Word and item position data
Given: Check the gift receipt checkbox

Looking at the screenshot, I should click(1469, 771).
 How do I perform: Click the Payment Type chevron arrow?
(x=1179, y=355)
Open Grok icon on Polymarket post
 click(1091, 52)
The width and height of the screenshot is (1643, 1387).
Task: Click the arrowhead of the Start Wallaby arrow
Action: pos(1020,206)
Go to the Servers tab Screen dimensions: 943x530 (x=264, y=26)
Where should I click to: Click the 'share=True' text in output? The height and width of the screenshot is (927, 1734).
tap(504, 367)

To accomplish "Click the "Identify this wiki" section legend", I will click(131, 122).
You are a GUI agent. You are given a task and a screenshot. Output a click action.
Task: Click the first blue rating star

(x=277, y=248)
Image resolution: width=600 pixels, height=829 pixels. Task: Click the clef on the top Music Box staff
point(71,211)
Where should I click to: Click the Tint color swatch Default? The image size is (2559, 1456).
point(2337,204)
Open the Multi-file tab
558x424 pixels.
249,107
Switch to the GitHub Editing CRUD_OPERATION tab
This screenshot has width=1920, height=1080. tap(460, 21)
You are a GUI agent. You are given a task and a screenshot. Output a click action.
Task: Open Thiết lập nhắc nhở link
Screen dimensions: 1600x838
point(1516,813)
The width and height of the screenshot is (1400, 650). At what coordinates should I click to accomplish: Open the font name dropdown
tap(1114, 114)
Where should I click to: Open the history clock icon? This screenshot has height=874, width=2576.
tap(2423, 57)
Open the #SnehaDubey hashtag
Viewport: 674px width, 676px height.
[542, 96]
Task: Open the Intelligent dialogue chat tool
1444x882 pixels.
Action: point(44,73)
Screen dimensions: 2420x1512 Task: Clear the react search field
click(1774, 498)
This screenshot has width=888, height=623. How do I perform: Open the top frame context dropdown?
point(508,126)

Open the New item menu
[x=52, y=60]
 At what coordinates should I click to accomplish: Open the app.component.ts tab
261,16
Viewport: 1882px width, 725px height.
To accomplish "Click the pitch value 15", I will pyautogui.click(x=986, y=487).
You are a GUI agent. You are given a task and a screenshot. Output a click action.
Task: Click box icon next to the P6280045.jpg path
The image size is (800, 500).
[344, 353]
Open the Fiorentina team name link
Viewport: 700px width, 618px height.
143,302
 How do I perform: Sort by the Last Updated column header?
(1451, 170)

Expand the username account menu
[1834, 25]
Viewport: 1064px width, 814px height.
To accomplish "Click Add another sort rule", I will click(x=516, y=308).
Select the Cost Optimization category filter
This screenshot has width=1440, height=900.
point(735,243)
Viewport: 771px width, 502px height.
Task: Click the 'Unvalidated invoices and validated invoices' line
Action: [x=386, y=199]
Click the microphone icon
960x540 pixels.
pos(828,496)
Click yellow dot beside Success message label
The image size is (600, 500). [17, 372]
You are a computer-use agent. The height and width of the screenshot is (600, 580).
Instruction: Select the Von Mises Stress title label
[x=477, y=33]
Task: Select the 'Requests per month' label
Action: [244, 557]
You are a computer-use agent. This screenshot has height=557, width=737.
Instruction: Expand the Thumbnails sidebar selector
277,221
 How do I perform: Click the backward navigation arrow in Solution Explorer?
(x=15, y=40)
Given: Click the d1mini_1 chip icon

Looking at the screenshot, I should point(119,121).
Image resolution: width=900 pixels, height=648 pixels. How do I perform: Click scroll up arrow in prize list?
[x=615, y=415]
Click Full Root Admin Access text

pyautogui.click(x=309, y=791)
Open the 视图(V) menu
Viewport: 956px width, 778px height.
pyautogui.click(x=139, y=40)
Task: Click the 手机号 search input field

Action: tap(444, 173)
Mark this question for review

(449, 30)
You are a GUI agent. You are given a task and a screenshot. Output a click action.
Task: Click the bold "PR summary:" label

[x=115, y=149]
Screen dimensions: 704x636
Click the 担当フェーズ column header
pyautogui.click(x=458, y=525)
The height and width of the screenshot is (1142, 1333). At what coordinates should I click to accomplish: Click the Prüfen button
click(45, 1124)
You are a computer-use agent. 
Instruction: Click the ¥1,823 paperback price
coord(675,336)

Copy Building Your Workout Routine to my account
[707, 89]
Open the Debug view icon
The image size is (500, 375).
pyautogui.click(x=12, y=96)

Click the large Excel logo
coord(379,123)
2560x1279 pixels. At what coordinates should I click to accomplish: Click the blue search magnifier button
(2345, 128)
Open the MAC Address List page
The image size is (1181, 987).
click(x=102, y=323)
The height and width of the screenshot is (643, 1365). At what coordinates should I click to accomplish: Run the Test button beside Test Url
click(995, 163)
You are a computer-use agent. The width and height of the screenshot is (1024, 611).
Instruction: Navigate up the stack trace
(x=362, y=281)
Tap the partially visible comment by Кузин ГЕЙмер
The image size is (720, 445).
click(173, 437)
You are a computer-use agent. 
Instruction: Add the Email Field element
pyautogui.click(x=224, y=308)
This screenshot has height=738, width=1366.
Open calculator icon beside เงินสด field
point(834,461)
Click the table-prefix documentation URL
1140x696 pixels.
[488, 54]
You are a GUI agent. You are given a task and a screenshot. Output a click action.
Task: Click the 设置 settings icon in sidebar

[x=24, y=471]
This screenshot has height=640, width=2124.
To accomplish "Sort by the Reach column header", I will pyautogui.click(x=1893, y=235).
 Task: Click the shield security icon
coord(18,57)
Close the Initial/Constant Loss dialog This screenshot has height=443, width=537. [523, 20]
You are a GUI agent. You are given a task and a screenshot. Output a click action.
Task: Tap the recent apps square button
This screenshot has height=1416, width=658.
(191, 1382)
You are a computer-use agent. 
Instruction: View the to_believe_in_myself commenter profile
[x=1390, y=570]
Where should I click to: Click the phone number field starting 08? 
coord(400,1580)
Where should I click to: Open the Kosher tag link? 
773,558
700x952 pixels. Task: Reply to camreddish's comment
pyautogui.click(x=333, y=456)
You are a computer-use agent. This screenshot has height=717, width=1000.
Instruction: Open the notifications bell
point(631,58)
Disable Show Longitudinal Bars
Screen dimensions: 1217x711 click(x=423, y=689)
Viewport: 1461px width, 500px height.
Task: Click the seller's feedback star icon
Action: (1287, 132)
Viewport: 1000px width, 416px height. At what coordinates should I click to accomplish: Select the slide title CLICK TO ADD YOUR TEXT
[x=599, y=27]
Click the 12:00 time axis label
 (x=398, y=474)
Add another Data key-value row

> Required work
Reproduce all the entries above with "notifications bell" swapped for "notification bell icon" and nothing else altered.

> Response to the exercise
Given: Check the gift receipt checkbox

Looking at the screenshot, I should click(1469, 771).
 How do I perform: Click the Payment Type chevron arrow?
(x=1179, y=355)
Open Grok icon on Polymarket post
 click(1091, 52)
The width and height of the screenshot is (1643, 1387).
Task: Click the arrowhead of the Start Wallaby arrow
Action: pos(1020,206)
Go to the Servers tab Screen dimensions: 943x530 (x=264, y=26)
Where should I click to: Click the 'share=True' text in output? The height and width of the screenshot is (927, 1734).
tap(504, 367)

To accomplish "Click the "Identify this wiki" section legend", I will click(131, 122).
You are a GUI agent. You are given a task and a screenshot. Output a click action.
Task: Click the first blue rating star

(x=277, y=248)
Image resolution: width=600 pixels, height=829 pixels. Task: Click the clef on the top Music Box staff
point(71,211)
Where should I click to: Click the Tint color swatch Default? The image size is (2559, 1456).
point(2337,204)
Open the Multi-file tab
558x424 pixels.
249,107
Switch to the GitHub Editing CRUD_OPERATION tab
This screenshot has width=1920, height=1080. tap(460, 21)
You are a GUI agent. You are given a task and a screenshot. Output a click action.
Task: Open Thiết lập nhắc nhở link
Screen dimensions: 1600x838
point(1516,813)
The width and height of the screenshot is (1400, 650). At what coordinates should I click to accomplish: Open the font name dropdown
tap(1114, 114)
Where should I click to: Open the history clock icon? This screenshot has height=874, width=2576.
tap(2423, 57)
Open the #SnehaDubey hashtag
Viewport: 674px width, 676px height.
[542, 96]
Task: Open the Intelligent dialogue chat tool
1444x882 pixels.
Action: point(44,73)
Screen dimensions: 2420x1512 Task: Clear the react search field
click(1774, 498)
This screenshot has width=888, height=623. How do I perform: Open the top frame context dropdown?
point(508,126)

Open the New item menu
[x=52, y=60]
 At what coordinates should I click to accomplish: Open the app.component.ts tab
261,16
Viewport: 1882px width, 725px height.
To accomplish "Click the pitch value 15", I will pyautogui.click(x=986, y=487).
You are a GUI agent. You are given a task and a screenshot. Output a click action.
Task: Click box icon next to the P6280045.jpg path
The image size is (800, 500).
[344, 353]
Open the Fiorentina team name link
Viewport: 700px width, 618px height.
143,302
 How do I perform: Sort by the Last Updated column header?
(1451, 170)

Expand the username account menu
[1834, 25]
Viewport: 1064px width, 814px height.
To accomplish "Click Add another sort rule", I will click(x=516, y=308).
Select the Cost Optimization category filter
This screenshot has width=1440, height=900.
point(735,243)
Viewport: 771px width, 502px height.
Task: Click the 'Unvalidated invoices and validated invoices' line
Action: [x=386, y=199]
Click the microphone icon
960x540 pixels.
pos(828,496)
Click yellow dot beside Success message label
The image size is (600, 500). [17, 372]
You are a computer-use agent. The height and width of the screenshot is (600, 580).
Instruction: Select the Von Mises Stress title label
[x=477, y=33]
Task: Select the 'Requests per month' label
Action: [244, 557]
You are a computer-use agent. This screenshot has height=557, width=737.
Instruction: Expand the Thumbnails sidebar selector
277,221
 How do I perform: Click the backward navigation arrow in Solution Explorer?
(x=15, y=40)
Given: Click the d1mini_1 chip icon

Looking at the screenshot, I should point(119,121).
Image resolution: width=900 pixels, height=648 pixels. How do I perform: Click scroll up arrow in prize list?
[x=615, y=415]
Click Full Root Admin Access text

pyautogui.click(x=309, y=791)
Open the 视图(V) menu
Viewport: 956px width, 778px height.
pyautogui.click(x=139, y=40)
Task: Click the 手机号 search input field

Action: tap(444, 173)
Mark this question for review

(449, 30)
You are a GUI agent. You are given a task and a screenshot. Output a click action.
Task: Click the bold "PR summary:" label

[x=115, y=149]
Screen dimensions: 704x636
Click the 担当フェーズ column header
pyautogui.click(x=458, y=525)
The height and width of the screenshot is (1142, 1333). At what coordinates should I click to accomplish: Click the Prüfen button
click(45, 1124)
You are a computer-use agent. 
Instruction: Click the ¥1,823 paperback price
coord(675,336)

Copy Building Your Workout Routine to my account
[707, 89]
Open the Debug view icon
The image size is (500, 375).
pyautogui.click(x=12, y=96)

Click the large Excel logo
coord(379,123)
2560x1279 pixels. At what coordinates should I click to accomplish: Click the blue search magnifier button
(2345, 128)
Open the MAC Address List page
The image size is (1181, 987).
click(x=102, y=323)
The height and width of the screenshot is (643, 1365). At what coordinates should I click to accomplish: Run the Test button beside Test Url
click(995, 163)
You are a computer-use agent. The width and height of the screenshot is (1024, 611).
Instruction: Navigate up the stack trace
(x=362, y=281)
Tap the partially visible comment by Кузин ГЕЙмер
The image size is (720, 445).
click(173, 437)
You are a computer-use agent. 
Instruction: Add the Email Field element
pyautogui.click(x=224, y=308)
This screenshot has height=738, width=1366.
Open calculator icon beside เงินสด field
point(834,461)
Click the table-prefix documentation URL
1140x696 pixels.
[488, 54]
You are a GUI agent. You are given a task and a screenshot. Output a click action.
Task: Click the 设置 settings icon in sidebar

[x=24, y=471]
This screenshot has height=640, width=2124.
To accomplish "Sort by the Reach column header", I will pyautogui.click(x=1893, y=235).
 Task: Click the shield security icon
coord(18,57)
Close the Initial/Constant Loss dialog This screenshot has height=443, width=537. [523, 20]
You are a GUI agent. You are given a task and a screenshot. Output a click action.
Task: Tap the recent apps square button
This screenshot has height=1416, width=658.
(191, 1382)
You are a computer-use agent. 
Instruction: View the to_believe_in_myself commenter profile
[x=1390, y=570]
Where should I click to: Click the phone number field starting 08? 
coord(400,1580)
Where should I click to: Open the Kosher tag link? 
773,558
700x952 pixels. Task: Reply to camreddish's comment
pyautogui.click(x=333, y=456)
You are a computer-use agent. This screenshot has height=717, width=1000.
Instruction: Open the notification bell icon
point(631,58)
Disable Show Longitudinal Bars
Screen dimensions: 1217x711 click(x=423, y=689)
Viewport: 1461px width, 500px height.
Task: Click the seller's feedback star icon
Action: (1287, 132)
Viewport: 1000px width, 416px height. At what coordinates should I click to accomplish: Select the slide title CLICK TO ADD YOUR TEXT
[x=599, y=27]
Click the 12:00 time axis label
 (x=398, y=474)
Add another Data key-value row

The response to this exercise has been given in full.